Perhaps this was because the information came from the same book?
Heinrich Wolfflin’s Classic Art: An Introduction to the Italian Renaissance.
Or perhaps—even more important than the source—he liked linking the largeness of the one with the smallness of the other?
“Table in The Last Supper’s too small. Hands and feet on Michelangelo’s David are too big.” (Springer’s Progress, Pg. 76).
“In fact it was similarly Leonardo’s own doing when he made the table in The Last Supper far too small for all of those Jewish people who are supposed to be eating at it.
Or Michelangelo’s, when he took away superfluous material on his David but left the hands and feet too big.” (Wittgenstein’s Mistress, Pg. 148).
Whether the extremities are too big, or whether the table is too small, the point is that art doesn’t have to accurately reflect reality.
(And actually couldn’t, even if it wanted to.)
“People speak of naturalism in opposition to modern painting. Where and when has anyone ever seen a natural work of art?
Asked Picasso.” (The Last Novel, Pg. 9)
“No artist tolerates reality, Camus said.” (This Is Not A Novel, Pg. 105).
“The act of painting transforms the painter’s mind into something similar to the mind of God.
Said Leonardo.” (This Is Not A Novel, Pg. 178).

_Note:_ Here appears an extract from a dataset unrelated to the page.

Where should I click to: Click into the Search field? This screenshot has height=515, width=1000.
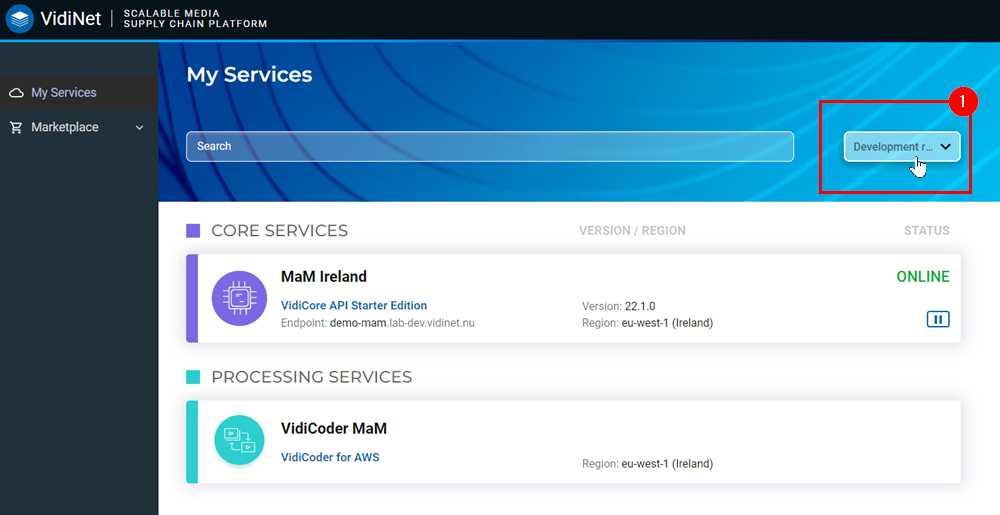tap(490, 146)
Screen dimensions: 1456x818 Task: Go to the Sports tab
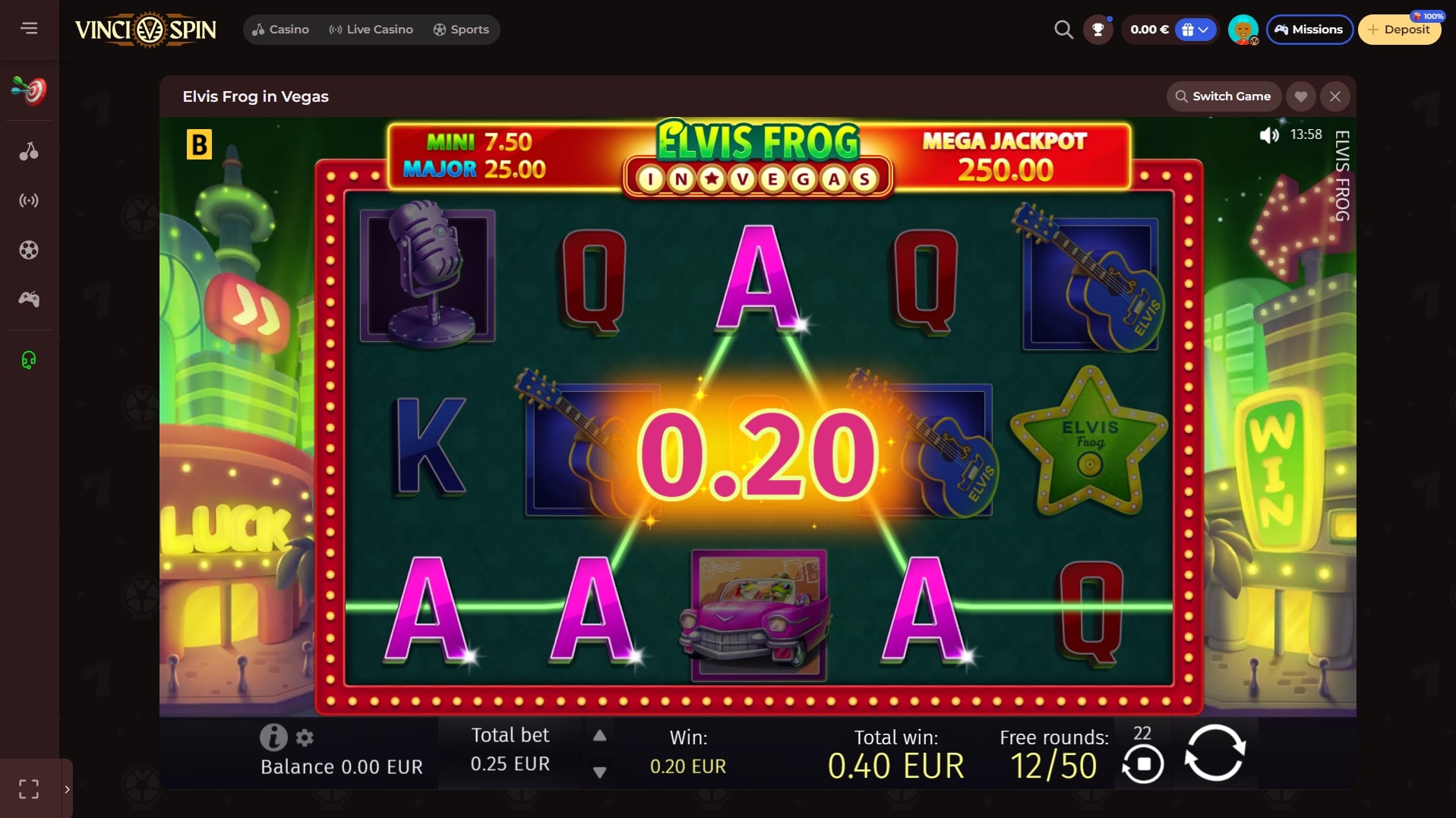pos(461,30)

The artist thus imagines and creates an alternative reality.
“This very sort of imagining being the artist’s privilege, obviously.
Well, it is what artists do.” (Wittgenstein’s Mistress, Pg. 148).
Art doesn’t have to accurately reflect reality.
“Art is not truth. Art is a lie that enables us to recognize truth.
Said Picasso.” (Vanishing Point, Pg. 108).